KANN DER ARBEITGEBER DAS KURZARBEITERGELD AUFSTOCKEN?

Ob der Arbeitnehmer überhaupt nur einen Anspruch auf Kurzarbeitergeld hat oder weiterhin Anspruch auf das volle Arbeitsentgelt abzüglich des Kurzarbeitergeldes, ergibt sich aus der jeweiligen Rechtsgrundlage. Standardfall ist, dass der Anspruch auf Arbeitsentgelt vollständig erlischt (bzw. quotal zum Arbeitsentfall) und an seine Stelle für die Dauer des Arbeitsanfalls ausschließlich das Kurzarbeitergeld tritt.
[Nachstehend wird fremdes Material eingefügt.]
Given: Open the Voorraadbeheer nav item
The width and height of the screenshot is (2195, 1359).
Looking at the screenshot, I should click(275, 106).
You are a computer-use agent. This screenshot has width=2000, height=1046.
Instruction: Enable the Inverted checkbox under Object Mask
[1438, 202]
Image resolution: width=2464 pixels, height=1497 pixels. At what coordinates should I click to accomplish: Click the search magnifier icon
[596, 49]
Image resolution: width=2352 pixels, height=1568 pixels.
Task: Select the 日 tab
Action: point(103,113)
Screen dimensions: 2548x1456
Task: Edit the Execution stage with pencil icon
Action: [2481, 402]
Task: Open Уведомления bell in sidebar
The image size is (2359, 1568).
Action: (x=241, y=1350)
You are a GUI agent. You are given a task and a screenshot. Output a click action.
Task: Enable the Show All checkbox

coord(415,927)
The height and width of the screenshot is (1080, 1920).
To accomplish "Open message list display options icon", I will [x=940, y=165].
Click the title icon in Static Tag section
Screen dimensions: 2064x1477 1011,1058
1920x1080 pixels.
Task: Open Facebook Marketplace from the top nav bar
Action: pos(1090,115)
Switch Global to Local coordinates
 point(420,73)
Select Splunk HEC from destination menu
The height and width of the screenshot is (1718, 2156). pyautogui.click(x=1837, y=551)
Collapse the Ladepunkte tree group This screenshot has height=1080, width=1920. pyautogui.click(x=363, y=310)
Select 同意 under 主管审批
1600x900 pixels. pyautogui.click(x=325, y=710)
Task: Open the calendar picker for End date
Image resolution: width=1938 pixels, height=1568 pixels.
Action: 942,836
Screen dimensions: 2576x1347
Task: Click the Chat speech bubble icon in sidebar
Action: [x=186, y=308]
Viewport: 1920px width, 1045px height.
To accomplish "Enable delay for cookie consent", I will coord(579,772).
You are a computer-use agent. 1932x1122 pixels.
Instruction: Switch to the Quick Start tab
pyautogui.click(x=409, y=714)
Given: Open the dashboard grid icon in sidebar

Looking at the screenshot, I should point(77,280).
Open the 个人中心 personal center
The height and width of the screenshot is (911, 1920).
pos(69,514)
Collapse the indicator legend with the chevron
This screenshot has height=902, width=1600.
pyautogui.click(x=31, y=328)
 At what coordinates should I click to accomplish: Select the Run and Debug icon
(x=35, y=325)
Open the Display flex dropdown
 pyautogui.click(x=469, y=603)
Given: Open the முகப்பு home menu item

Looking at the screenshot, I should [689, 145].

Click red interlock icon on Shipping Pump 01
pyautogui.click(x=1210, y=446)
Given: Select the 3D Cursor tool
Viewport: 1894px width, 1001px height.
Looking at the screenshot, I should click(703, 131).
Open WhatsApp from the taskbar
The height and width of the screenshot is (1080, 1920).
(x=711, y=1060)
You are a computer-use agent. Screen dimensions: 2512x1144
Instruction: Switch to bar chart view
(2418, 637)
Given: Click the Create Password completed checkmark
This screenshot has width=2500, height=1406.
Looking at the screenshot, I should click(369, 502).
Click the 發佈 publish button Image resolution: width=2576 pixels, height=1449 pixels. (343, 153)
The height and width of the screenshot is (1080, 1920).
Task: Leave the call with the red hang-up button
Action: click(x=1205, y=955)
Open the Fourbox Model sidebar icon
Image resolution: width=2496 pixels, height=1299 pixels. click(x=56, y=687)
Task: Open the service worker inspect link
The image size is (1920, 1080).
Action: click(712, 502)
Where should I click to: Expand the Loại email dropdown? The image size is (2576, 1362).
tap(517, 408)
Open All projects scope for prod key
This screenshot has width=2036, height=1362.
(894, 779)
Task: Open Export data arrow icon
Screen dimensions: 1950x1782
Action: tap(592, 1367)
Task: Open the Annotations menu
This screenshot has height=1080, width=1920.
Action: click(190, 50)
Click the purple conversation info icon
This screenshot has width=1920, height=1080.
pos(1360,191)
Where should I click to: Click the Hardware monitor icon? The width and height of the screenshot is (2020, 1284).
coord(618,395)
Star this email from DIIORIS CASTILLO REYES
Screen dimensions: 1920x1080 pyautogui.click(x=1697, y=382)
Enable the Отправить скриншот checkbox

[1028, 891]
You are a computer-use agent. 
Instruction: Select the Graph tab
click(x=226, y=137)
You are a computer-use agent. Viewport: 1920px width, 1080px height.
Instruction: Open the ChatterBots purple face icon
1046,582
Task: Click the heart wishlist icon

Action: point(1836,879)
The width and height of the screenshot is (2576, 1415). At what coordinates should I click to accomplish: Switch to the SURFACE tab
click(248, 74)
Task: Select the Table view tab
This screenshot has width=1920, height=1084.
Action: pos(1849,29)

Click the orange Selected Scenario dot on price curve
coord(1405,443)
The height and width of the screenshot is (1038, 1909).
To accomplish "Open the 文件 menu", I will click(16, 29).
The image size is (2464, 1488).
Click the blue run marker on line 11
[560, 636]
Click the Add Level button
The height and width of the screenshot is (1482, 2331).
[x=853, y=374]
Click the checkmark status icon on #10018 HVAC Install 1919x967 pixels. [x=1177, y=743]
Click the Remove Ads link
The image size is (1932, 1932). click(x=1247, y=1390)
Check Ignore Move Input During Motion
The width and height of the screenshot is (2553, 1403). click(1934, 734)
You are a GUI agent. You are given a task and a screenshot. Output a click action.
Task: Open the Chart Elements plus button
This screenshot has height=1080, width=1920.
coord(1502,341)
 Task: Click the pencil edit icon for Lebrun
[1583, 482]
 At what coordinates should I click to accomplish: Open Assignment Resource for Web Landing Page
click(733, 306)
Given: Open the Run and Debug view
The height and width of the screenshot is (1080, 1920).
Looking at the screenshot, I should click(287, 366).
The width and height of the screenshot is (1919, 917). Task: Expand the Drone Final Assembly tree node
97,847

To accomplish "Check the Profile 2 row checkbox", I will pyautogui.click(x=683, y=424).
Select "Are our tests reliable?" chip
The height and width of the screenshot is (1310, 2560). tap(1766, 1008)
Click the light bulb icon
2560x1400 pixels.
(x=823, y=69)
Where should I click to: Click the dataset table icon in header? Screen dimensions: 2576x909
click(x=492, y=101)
Aber: Arbeitgeber, die dies möchten, können das Kurzarbeitergeld aufstocken.

 

Einen gesetzlichen Anspruch auf einen Zuschuss zum Kurzarbeitergeld gibt es nicht. In einigen Tarifverträgen oder Betriebsvereinbarungen ist festgelegt, dass der Arbeitgeber bei Kurzarbeit einen Zuschuss zahlen muss. Dieser Zuschuss ist generell steuerpflichtig. Beitragspflicht zur Sozialversicherung besteht dagegen nur, wenn der Zuschuss zusammen mit dem Kurzarbeitergeld 80% des ausgefallenen Arbeitsentgelts übersteigt. Wird ein höherer Zuschuss gezahlt, ist nur der übersteigende Betrag beitragspflichtig. Die Details ergeben sich aus § 1 Abs. 1 Nr. 8 SvEV (Verordnung über die sozialversicherungsrechtliche Beurteilung von Zuwendungen des Arbeitgebers als Arbeitsentgelt).